> What is expected
Because the entries hold pictures, reproduce only their words, exactly as written.
* * *
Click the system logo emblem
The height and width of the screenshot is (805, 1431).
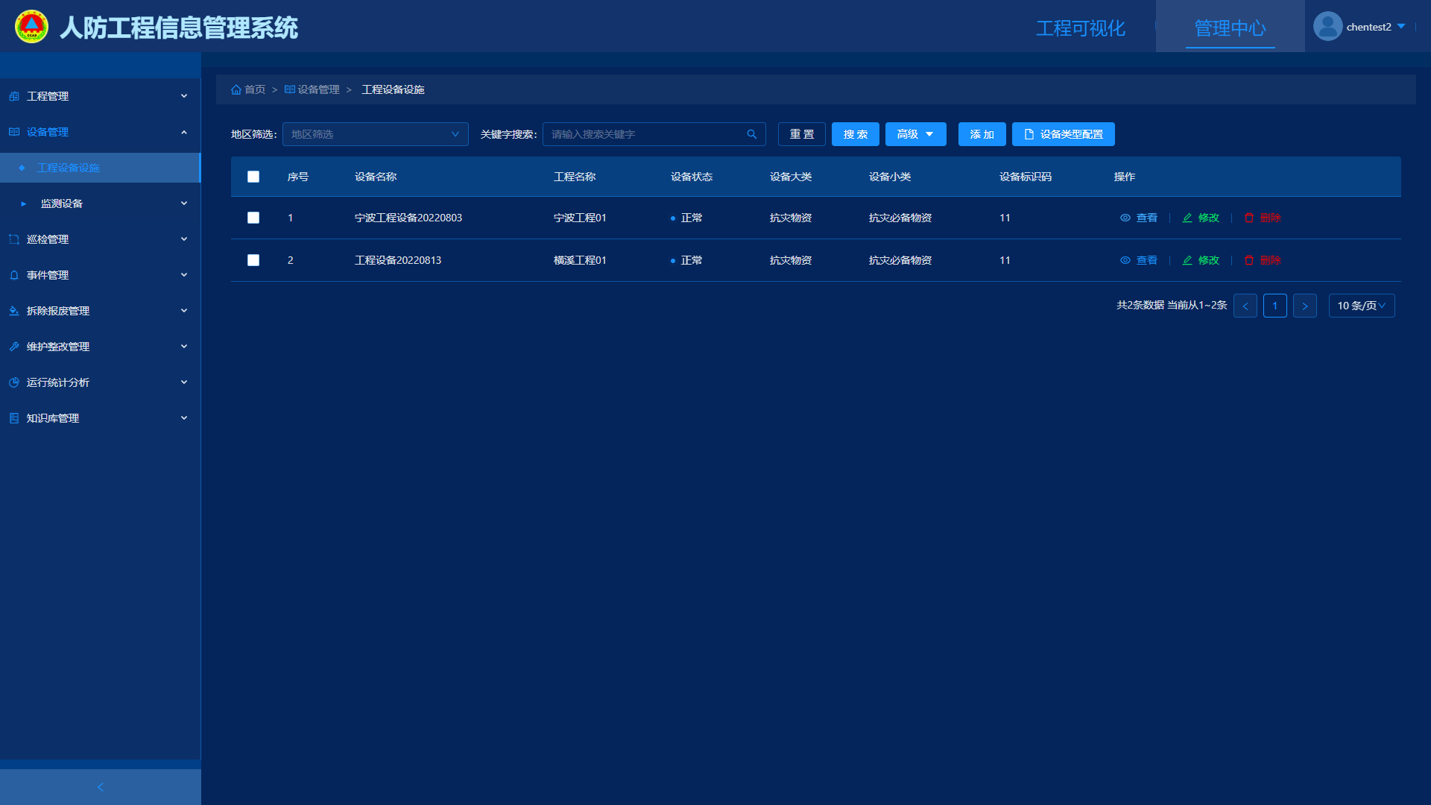coord(31,27)
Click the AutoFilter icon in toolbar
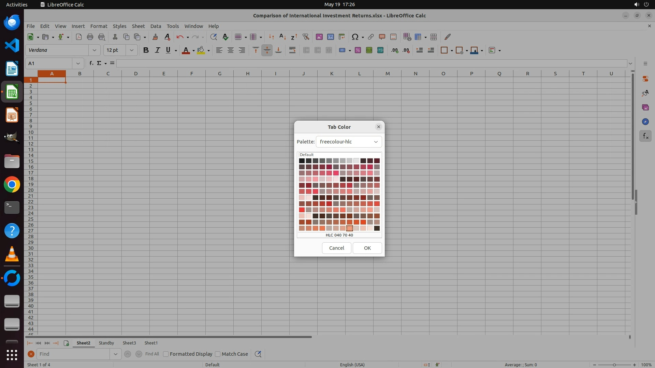 [306, 37]
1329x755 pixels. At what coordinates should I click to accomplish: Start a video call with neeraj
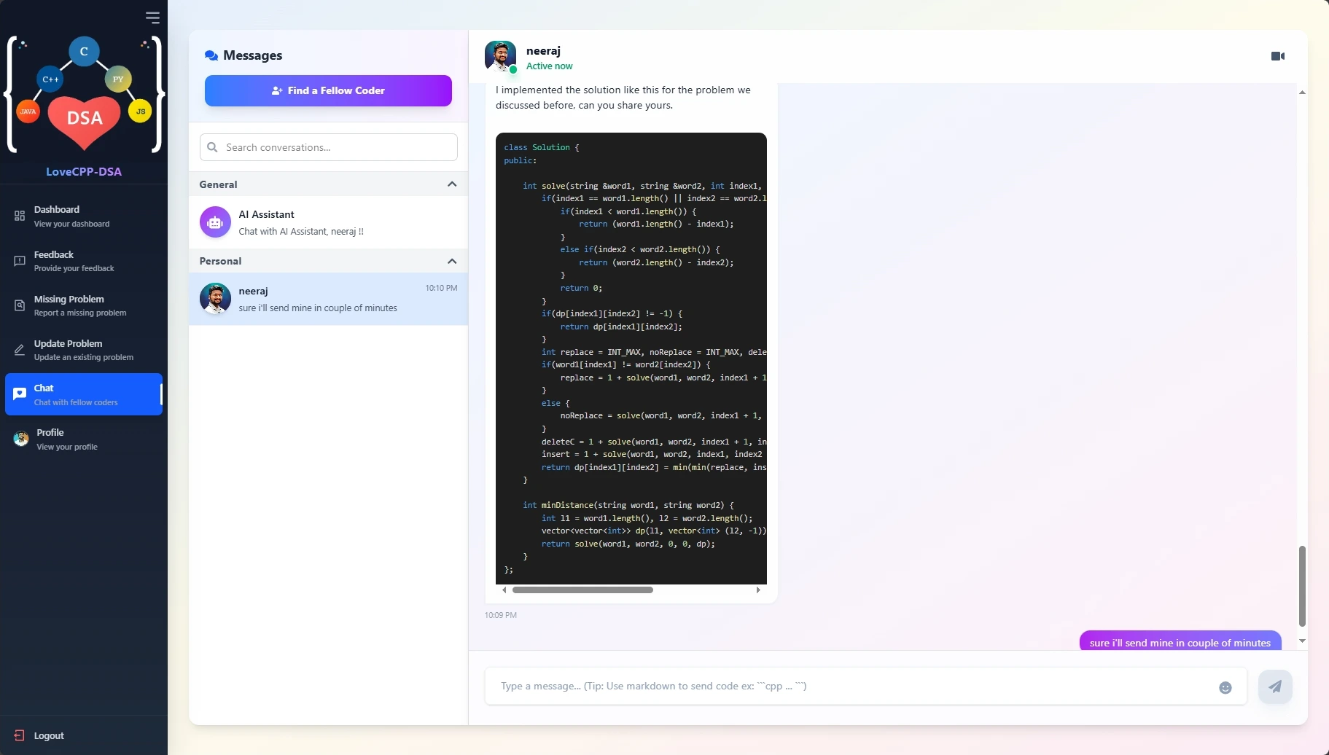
* * *
> Finished task
Click the system logo emblem
The height and width of the screenshot is (805, 1431).
coord(31,27)
Click the AutoFilter icon in toolbar
 [306, 37]
1329x755 pixels. At what coordinates should I click to accomplish: Start a video call with neeraj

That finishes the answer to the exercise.